* [Records to process]
● ● ● ● ●

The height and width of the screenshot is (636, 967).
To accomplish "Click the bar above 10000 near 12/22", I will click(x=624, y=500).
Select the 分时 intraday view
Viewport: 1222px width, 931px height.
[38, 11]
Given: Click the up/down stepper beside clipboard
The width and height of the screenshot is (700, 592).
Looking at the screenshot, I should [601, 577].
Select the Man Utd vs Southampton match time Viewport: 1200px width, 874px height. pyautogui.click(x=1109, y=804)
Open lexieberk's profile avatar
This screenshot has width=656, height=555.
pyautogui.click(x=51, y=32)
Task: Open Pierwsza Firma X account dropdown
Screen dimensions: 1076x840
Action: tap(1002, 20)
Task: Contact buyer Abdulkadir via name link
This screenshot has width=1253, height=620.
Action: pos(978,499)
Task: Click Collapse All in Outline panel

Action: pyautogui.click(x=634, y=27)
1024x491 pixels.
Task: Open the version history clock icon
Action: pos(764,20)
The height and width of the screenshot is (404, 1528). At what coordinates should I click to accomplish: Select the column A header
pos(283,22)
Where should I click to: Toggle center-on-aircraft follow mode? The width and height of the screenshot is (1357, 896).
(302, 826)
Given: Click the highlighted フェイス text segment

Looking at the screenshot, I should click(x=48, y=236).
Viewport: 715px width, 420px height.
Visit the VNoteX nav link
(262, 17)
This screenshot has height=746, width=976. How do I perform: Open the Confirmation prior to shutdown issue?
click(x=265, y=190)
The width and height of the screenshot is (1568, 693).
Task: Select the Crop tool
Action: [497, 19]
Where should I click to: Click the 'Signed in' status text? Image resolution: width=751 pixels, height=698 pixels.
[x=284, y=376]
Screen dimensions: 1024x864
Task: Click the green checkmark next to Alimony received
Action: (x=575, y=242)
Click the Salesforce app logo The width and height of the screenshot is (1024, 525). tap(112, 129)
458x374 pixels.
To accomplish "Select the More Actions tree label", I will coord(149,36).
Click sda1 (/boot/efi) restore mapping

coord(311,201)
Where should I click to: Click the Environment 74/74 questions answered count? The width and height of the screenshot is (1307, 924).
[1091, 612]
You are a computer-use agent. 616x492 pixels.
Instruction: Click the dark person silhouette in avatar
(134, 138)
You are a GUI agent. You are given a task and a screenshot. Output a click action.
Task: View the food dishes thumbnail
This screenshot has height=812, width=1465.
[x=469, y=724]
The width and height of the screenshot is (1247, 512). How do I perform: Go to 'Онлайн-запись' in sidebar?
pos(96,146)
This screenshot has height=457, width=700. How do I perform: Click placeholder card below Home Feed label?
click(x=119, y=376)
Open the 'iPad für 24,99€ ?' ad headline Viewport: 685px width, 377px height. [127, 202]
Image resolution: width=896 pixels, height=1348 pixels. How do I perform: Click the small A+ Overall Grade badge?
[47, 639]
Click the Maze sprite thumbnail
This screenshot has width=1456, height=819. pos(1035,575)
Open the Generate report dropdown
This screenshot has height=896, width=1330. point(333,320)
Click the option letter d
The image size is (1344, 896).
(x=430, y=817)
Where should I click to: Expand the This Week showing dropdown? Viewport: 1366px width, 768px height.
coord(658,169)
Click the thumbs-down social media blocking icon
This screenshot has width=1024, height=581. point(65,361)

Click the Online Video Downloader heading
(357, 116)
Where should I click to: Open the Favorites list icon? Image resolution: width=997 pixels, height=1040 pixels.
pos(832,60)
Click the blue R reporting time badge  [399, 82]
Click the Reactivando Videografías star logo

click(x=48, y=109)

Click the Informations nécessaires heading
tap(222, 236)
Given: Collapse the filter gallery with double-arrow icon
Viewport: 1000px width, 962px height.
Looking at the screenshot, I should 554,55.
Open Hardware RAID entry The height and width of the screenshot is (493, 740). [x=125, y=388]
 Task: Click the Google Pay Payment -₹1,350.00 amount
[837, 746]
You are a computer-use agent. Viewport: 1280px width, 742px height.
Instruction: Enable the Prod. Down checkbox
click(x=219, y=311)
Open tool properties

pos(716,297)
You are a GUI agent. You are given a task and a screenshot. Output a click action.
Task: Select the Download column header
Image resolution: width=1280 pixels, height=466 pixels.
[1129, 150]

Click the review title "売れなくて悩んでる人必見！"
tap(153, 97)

● ● ● ● ●

* [Directions for this task]
Among the lines of the entries, count those containing the string "time" and give only the number.

* [Result below]
2